### Parts of the exercise
a. In the Farmer's Selection passage, what title does Julia Cohen hold at Bowery?
b. Reproduce the Farmer's Selection passage word for word, starting with "The green du" and going on through "super frilly texture.".
==== Text passage
When local farm stands are chock-full of produce you’ve never seen before, the thrill of taking something new home is a welcome challenge. So why doesn’t this treasure hunt experience always land at the grocery store?
At Bowery, we want to change this. This winter, we’re introducing a new product line called Farmer’s Selection. As our team of agricultural scientists and product marketers work on uncovering flavor-packed seeds, we want to let you in on the process. Every few months, we’ll grow our latest obsession in limited quantities and sell them at select retailers so you, too, can get in on the action!
The green du jour will change every few months, so please don’t get too attached to our first-string player, Mustard Frills, a mustard green with a fiery bite, wasabi-like finish, and super frilly texture.
You might be wondering, why is Bowery obsessed with a mustard green right now? Well, this is not just any mustard green. “We knew we wanted to grow something with a strong, distinctive flavor and seasonal relevance,” says Julia Cohen, Bowery’s Head of Commercial Product and Innovation. Her team put Bowery’s Agricultural Scientists to the test, and they went off to source seeds that met the brief for this first venture.
========
==== Source data
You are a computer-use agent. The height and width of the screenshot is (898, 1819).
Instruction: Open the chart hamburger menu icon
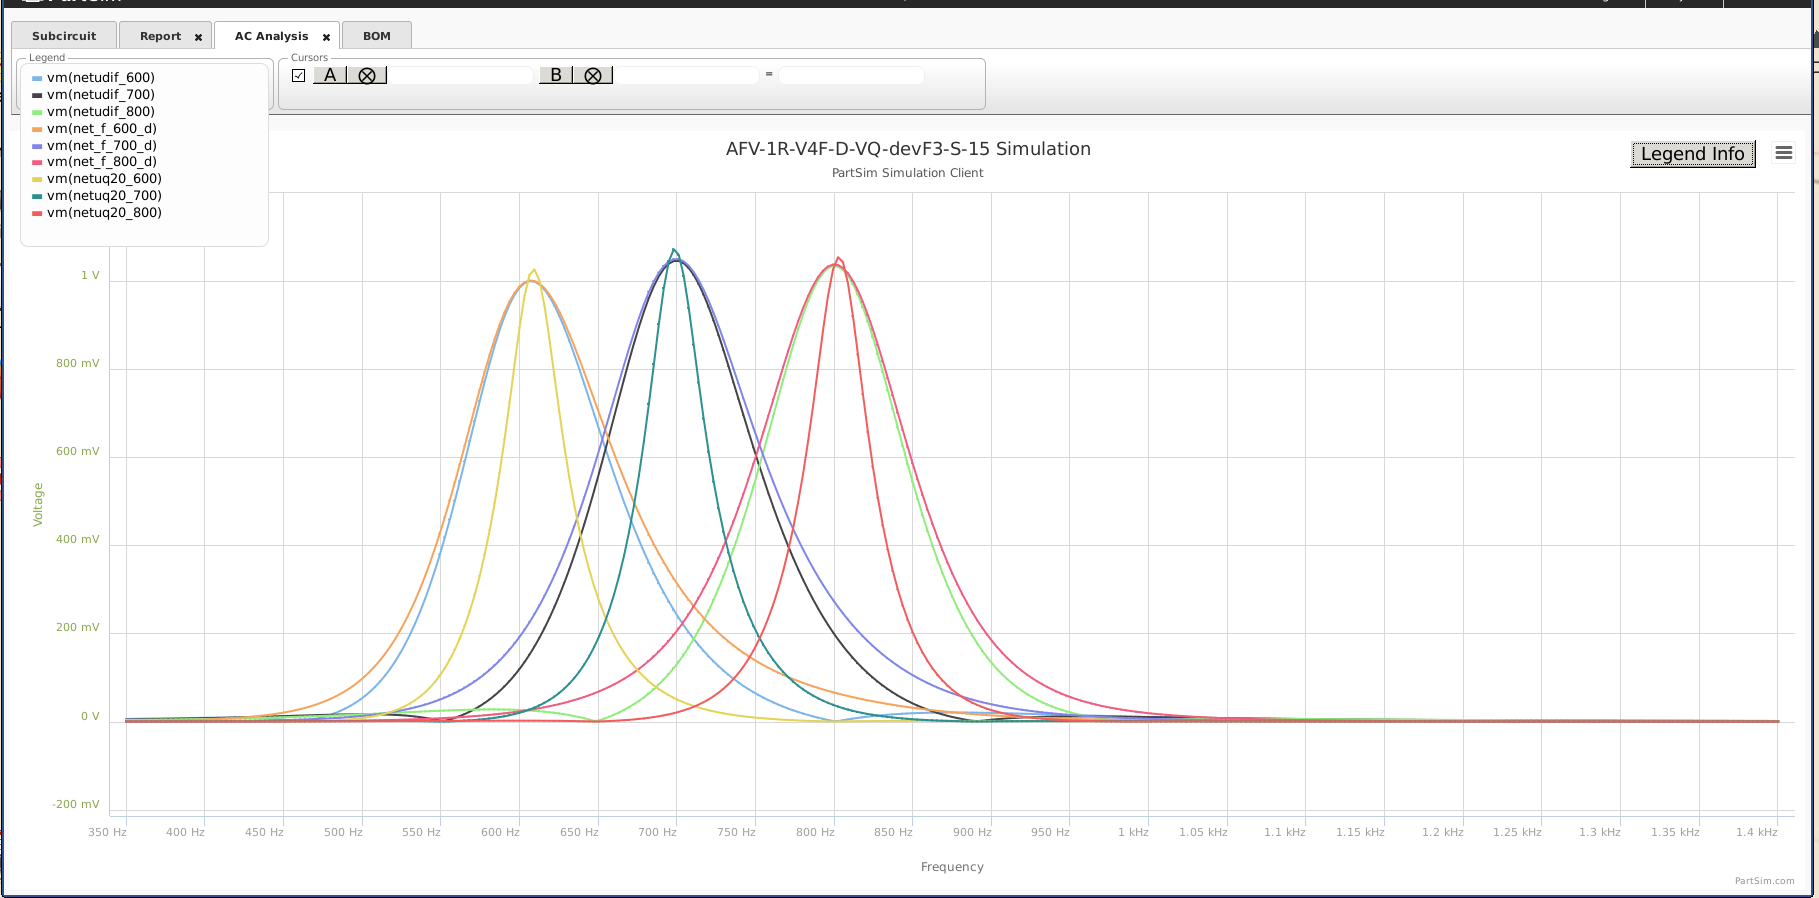coord(1783,153)
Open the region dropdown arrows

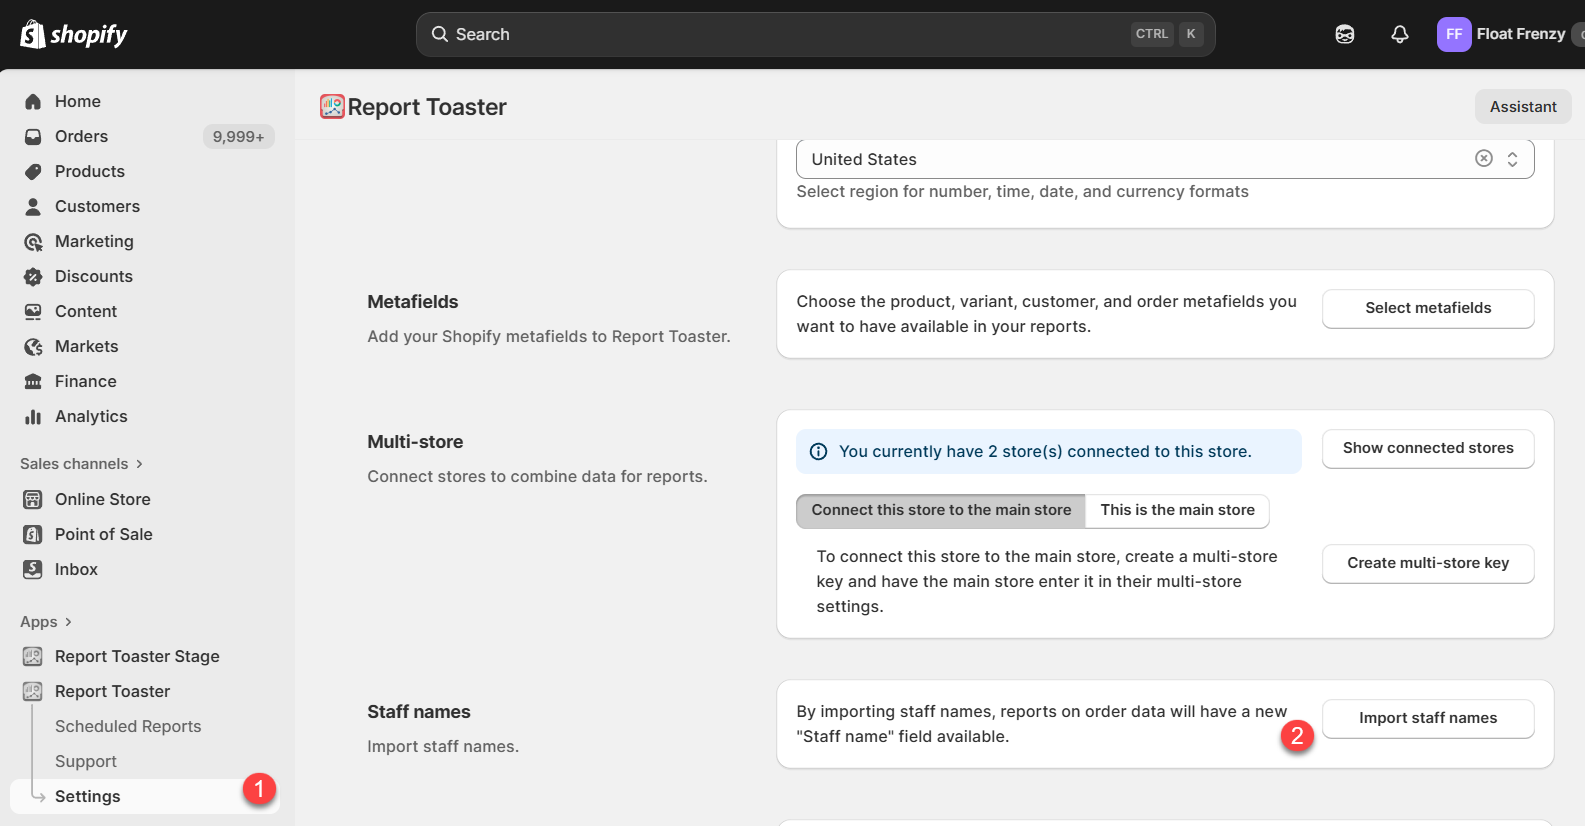tap(1512, 159)
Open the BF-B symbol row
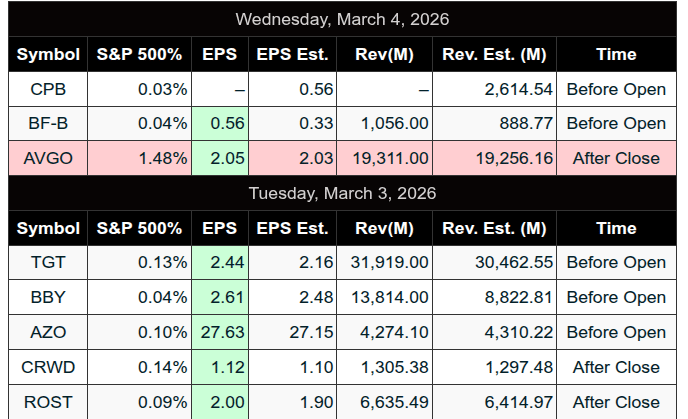 click(x=48, y=124)
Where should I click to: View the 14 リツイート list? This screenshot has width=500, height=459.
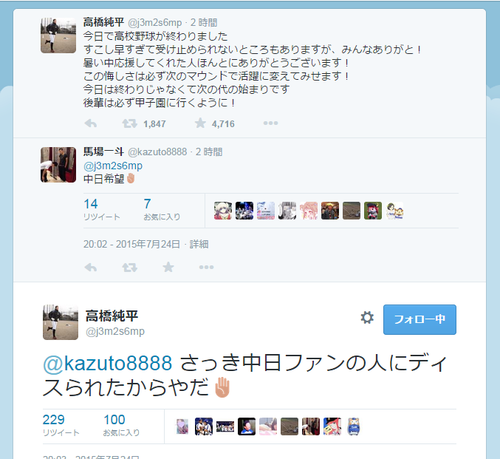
========
### Solutions to the problems
a. Bowery's Head of Commercial Product and Innovation

b.
The green du jour will change every few months, so please don’t get too attached to our first-string player, Mustard Frills, a mustard green with a fiery bite, wasabi-like finish, and super frilly texture.